The Later Tughlaqs History :
- Firoz Tughlaq was succeeded by his grand son who took up the title of Ghiyasuddin Tughlaq Shah II. He was a pleasure – loving king who tried to strengthen his position by merely disposing of all possible rivals.
- Ghiyasuddin was replaced by Abu Bakr Shah in 1389.
- Abu Bakr was replaced by Nasiruddin Muhammad in 1390, who ruled till 1394. His son Alauddin Sikandar Shah ascended the throne briefly in 1394. But he fell sick almost immediately after his accession and died in 1394 only.

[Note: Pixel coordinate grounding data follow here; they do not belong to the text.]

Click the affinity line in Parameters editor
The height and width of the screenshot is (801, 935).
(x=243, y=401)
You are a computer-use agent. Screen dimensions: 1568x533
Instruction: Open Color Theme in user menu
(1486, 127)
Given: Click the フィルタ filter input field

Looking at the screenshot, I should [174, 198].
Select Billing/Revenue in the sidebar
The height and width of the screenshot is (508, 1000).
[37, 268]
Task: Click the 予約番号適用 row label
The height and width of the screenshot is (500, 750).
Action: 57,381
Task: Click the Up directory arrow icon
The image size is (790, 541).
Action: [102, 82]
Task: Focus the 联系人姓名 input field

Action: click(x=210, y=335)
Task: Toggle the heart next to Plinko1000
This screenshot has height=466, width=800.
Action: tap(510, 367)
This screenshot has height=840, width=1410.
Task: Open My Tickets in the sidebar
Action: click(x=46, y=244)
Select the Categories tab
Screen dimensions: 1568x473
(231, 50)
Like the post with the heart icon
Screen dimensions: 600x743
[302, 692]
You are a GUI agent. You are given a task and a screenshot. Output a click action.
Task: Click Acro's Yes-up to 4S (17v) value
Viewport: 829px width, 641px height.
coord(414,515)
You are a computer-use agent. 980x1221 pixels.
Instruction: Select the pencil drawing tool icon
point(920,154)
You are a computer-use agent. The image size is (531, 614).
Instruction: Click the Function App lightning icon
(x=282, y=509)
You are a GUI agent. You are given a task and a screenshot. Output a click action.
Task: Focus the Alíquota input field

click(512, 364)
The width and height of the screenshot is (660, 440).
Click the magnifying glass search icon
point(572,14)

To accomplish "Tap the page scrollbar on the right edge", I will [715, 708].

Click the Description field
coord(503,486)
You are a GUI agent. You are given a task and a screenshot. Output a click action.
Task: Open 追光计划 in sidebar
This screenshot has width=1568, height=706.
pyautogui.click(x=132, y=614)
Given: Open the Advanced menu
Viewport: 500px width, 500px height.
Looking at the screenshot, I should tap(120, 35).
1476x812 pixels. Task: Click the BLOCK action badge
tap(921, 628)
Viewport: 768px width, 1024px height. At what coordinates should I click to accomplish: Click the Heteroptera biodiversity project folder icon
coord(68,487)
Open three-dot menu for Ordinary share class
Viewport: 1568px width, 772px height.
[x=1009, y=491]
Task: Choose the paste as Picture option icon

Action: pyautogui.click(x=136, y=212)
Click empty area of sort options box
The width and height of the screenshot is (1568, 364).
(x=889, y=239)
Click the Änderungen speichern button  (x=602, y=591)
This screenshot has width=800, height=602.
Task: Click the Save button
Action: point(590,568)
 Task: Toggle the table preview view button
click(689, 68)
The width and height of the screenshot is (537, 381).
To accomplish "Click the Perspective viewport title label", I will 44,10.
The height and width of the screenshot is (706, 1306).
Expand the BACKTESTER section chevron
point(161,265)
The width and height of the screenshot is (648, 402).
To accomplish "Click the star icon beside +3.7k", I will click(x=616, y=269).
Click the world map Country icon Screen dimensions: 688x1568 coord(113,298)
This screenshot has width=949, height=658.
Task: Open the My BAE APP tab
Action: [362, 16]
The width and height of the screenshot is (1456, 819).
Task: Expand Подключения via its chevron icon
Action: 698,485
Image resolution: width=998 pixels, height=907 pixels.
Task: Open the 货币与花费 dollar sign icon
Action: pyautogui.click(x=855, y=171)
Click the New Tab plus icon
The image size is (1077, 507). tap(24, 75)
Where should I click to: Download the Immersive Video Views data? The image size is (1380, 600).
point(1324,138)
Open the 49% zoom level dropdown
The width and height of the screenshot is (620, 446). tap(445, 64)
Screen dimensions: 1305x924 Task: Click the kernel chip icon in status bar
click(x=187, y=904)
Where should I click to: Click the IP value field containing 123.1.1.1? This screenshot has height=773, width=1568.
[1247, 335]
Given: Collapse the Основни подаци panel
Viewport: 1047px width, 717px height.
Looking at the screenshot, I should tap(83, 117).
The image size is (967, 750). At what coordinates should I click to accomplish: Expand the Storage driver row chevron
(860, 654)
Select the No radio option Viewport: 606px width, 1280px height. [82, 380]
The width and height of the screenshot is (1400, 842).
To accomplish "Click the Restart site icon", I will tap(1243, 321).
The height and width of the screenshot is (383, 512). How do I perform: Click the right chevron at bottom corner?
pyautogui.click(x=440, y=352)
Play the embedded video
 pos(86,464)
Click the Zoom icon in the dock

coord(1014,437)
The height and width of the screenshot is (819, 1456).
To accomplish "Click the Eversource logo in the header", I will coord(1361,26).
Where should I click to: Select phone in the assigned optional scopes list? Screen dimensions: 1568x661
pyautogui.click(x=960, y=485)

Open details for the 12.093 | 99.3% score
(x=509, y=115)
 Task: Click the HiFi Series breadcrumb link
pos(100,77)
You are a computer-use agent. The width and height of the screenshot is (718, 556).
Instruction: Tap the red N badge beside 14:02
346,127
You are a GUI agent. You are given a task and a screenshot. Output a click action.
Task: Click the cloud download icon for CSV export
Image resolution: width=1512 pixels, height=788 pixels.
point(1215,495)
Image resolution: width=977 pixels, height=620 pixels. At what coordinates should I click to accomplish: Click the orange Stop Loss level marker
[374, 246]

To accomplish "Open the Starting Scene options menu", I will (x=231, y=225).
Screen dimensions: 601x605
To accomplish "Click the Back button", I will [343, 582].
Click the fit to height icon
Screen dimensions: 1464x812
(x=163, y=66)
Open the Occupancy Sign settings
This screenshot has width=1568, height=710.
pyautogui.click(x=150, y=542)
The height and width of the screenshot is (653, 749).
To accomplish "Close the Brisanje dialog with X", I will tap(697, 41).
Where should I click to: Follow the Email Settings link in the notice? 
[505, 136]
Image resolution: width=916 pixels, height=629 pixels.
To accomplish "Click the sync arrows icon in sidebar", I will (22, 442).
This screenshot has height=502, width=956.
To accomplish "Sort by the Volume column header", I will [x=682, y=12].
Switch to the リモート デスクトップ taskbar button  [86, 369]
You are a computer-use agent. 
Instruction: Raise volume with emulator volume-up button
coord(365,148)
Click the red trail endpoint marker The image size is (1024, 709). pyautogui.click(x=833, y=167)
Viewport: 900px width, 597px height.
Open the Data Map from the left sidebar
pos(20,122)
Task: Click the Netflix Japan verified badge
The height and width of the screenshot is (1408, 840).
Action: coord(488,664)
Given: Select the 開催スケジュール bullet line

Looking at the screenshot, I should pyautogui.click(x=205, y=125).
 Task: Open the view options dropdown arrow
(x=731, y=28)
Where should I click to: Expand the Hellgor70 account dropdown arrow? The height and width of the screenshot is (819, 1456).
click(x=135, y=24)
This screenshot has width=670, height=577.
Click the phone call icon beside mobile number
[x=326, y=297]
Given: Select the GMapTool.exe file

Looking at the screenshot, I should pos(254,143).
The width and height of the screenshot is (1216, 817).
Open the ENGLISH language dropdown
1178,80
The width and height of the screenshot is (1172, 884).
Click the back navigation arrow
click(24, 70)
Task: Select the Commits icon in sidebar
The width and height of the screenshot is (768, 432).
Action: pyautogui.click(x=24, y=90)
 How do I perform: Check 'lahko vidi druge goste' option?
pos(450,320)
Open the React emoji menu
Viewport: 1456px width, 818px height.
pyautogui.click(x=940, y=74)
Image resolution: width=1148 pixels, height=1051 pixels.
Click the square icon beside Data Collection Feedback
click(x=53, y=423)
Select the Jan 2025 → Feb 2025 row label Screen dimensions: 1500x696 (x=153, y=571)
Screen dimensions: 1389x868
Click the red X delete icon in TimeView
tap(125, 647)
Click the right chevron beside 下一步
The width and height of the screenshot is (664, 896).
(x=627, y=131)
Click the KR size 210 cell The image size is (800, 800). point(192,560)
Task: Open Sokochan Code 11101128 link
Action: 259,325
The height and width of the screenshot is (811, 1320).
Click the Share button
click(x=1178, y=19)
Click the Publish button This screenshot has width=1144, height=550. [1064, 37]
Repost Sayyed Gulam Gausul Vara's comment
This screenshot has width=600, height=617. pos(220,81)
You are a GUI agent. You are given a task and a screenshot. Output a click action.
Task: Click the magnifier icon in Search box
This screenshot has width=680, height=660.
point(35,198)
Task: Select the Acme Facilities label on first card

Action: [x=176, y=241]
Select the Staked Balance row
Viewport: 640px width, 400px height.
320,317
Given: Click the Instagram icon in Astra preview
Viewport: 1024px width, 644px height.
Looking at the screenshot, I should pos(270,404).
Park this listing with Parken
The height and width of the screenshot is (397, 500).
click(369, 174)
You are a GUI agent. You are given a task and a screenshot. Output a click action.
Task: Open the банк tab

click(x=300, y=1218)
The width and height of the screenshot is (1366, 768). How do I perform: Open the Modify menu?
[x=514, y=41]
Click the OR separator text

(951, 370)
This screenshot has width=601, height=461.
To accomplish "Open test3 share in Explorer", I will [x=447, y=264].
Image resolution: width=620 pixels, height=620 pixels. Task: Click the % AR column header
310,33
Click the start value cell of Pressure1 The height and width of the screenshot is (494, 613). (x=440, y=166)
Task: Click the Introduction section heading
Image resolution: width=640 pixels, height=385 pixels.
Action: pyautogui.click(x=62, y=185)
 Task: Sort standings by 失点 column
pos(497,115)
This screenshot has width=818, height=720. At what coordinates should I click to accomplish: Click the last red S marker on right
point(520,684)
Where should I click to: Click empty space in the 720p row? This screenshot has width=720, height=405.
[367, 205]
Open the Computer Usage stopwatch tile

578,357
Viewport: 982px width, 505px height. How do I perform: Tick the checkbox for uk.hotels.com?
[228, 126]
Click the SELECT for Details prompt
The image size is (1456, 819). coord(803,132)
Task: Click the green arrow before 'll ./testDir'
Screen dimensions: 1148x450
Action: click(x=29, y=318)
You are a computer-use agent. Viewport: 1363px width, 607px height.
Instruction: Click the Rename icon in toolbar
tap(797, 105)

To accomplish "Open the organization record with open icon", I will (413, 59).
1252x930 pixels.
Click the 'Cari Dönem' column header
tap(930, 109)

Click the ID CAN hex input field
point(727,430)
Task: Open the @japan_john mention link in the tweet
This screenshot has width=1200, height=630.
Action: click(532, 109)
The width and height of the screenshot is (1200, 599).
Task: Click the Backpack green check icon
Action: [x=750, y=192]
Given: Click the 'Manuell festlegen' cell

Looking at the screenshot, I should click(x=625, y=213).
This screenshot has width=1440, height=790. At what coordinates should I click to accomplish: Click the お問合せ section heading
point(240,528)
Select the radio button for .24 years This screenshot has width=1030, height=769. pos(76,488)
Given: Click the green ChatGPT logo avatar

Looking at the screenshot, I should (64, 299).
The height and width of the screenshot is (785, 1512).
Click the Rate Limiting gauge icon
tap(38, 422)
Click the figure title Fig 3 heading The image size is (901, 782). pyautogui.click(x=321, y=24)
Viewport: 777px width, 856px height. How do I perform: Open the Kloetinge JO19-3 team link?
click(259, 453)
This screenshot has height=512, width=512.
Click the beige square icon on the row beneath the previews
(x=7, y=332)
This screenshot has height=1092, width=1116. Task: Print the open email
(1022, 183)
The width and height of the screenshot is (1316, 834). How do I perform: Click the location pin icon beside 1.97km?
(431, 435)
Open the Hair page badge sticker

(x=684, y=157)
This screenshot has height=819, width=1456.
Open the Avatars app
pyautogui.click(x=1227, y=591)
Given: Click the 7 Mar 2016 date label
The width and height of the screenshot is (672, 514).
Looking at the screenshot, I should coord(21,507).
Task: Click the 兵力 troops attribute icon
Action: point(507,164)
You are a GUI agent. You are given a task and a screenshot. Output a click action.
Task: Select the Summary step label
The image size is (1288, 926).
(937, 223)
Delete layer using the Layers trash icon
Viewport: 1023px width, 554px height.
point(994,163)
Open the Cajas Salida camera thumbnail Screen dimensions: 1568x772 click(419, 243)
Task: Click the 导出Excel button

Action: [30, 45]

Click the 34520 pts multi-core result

- The vacant throne now fell to Nasiruddin Mahmud Tughlaq. In his reign, Timur invaded India.
Timur’s Invasion :
- He was a great Mongol leader of Central Asia. He became the head of the Chaghtai Turks at the age of 33. Before reaching India, he had already conquered Mesopotamia and Afghanistan. He reached Delhi in December 1398. At that time, Nasiruddin Mahmud was the ruler.
- Timur ordered general massacre in Delhi and robbed people mercilessly.
- He is said to have inflicted on India more misery than had ever before been inflicted by any conqueror in a single invasion. The Tughlaq Empire could never recover from such a terrible blow and came to an end.